Cratera aberta durante obra da Sabesp interdita casas e deixa desabrigados em Osasco
Empresa diz que solo foi estabilizado nesta terça (14) e que famílias receberam Pix de auxílio
Uma cratera aberta durante uma obra de implantação da rede de esgoto da Sabesp interditou três casas e deixou nove pessoas desabrigadas no bairro Rochdale, em Osasco, na Grande São Paulo.
O incidente ocorreu na tarde de segunda-feira (13), quando uma movimentação de solo aconteceu durante a escavação de um poço de serviço realizado por uma empresa terceirizada da companhia.
Segundo a Defesa Civil, o desmoronamento comprometeu a estrutura de três residências próximas ao canteiro de obras, provocando rachaduras e trincas que colocaram em risco a segurança dos moradores.
Os imóveis foram interditados preventivamente e as famílias precisaram deixar suas casas.
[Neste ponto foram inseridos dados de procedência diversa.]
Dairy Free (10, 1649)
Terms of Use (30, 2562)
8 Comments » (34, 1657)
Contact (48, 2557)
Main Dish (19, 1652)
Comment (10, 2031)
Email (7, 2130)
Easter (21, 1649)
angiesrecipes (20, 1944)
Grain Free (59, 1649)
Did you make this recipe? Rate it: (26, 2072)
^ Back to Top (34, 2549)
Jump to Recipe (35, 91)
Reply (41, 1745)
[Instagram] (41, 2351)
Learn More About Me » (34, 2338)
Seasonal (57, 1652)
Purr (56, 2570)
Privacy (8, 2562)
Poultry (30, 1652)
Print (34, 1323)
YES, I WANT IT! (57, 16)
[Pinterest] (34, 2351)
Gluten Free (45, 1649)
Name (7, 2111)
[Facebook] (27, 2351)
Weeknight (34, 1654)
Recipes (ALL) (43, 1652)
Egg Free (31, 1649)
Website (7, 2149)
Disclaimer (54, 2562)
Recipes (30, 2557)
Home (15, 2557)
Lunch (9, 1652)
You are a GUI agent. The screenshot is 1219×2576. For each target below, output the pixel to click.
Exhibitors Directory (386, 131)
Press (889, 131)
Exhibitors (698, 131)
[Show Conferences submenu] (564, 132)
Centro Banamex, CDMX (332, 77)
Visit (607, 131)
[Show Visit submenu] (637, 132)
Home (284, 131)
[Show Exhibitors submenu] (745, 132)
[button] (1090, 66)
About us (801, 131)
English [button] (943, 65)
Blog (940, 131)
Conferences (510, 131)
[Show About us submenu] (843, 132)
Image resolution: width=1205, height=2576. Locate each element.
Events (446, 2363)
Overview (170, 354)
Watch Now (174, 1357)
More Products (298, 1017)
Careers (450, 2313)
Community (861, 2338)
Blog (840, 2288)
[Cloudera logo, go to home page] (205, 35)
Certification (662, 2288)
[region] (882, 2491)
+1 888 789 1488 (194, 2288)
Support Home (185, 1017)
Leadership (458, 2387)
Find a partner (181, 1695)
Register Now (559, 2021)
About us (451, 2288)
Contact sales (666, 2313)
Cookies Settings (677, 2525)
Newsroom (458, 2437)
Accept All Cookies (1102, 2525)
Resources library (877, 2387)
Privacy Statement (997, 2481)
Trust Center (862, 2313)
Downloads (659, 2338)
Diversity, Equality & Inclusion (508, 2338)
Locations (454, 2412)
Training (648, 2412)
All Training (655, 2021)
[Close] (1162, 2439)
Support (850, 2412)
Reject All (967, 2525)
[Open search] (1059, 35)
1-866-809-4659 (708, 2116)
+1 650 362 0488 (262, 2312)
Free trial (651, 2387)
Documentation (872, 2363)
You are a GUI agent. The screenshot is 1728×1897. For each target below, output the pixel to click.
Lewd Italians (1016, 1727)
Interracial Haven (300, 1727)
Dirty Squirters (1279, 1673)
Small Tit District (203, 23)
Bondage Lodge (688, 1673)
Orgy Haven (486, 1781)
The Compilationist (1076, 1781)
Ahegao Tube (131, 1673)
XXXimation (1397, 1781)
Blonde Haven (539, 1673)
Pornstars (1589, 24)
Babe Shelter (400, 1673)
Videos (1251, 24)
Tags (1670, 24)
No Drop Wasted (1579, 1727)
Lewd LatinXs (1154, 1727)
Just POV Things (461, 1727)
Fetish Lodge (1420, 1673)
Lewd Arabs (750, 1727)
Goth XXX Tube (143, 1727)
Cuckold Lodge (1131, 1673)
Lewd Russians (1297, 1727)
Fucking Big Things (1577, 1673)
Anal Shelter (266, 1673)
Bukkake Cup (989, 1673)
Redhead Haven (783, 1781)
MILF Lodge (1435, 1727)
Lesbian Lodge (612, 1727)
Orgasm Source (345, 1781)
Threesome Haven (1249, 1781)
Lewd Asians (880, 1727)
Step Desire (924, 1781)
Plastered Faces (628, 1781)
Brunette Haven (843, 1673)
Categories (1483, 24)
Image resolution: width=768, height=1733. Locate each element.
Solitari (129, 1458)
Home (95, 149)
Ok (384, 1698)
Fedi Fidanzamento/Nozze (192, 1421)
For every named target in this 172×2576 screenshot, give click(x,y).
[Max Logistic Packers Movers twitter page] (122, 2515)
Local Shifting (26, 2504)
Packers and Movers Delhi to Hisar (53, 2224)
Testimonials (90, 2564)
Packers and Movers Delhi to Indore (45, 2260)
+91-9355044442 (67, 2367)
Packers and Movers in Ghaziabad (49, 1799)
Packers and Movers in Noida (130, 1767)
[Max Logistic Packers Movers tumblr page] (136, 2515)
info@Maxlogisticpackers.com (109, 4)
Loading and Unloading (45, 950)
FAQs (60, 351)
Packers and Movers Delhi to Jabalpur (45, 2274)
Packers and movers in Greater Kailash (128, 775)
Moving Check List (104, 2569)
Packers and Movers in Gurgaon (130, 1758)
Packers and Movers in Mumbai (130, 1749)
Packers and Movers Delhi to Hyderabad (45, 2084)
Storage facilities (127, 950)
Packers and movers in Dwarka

Apesar dos danos materiais, ninguém ficou ferido.
A obra faz parte de um projeto de ampliação da infraestrutura de esgotamento sanitário na região. Em nota, a Sabesp informou que a movimentação de solo ocorreu durante a escavação de um poço de serviço necessário para a execução das obras, provocando trincas e rachaduras nos três imóveis localizados em frente ao canteiro.
A companhia afirmou que, por medida preventiva e com acompanhamento da Defesa Civil, as residências foram interditadas. As nove pessoas afetadas receberam um PIX emergencial de R$ 2 mil na noite de segunda-feira (13) para cobrir despesas imediatas e foram encaminhadas para um hotel custeado pela empresa, onde permanecerão até que possam retornar às suas casas em segurança.
Segundo a Sabesp, esse auxílio é independente da avaliação dos prejuízos e do ressarcimento integral pelos danos causados.
Ainda de acordo com a empresa, equipes de assistência social e engenharia foram mobilizadas para prestar atendimento às famílias, realizar avaliações técnicas e adotar as medidas necessárias para estabilizar o terreno enquanto as causas do incidente são investigadas.
Na manhã desta terça-feira (14), equipes concluíram a primeira etapa dos reparos na área, com a aplicação de concreto para estabilizar o solo. As três casas permanecem interditadas e seguem sendo monitoradas.
A Sabesp afirmou que continuará acompanhando cada caso individualmente e reiterou o compromisso de prestar assistência às famílias atingidas e reparar integralmente os danos provocados pelo desmoronamento.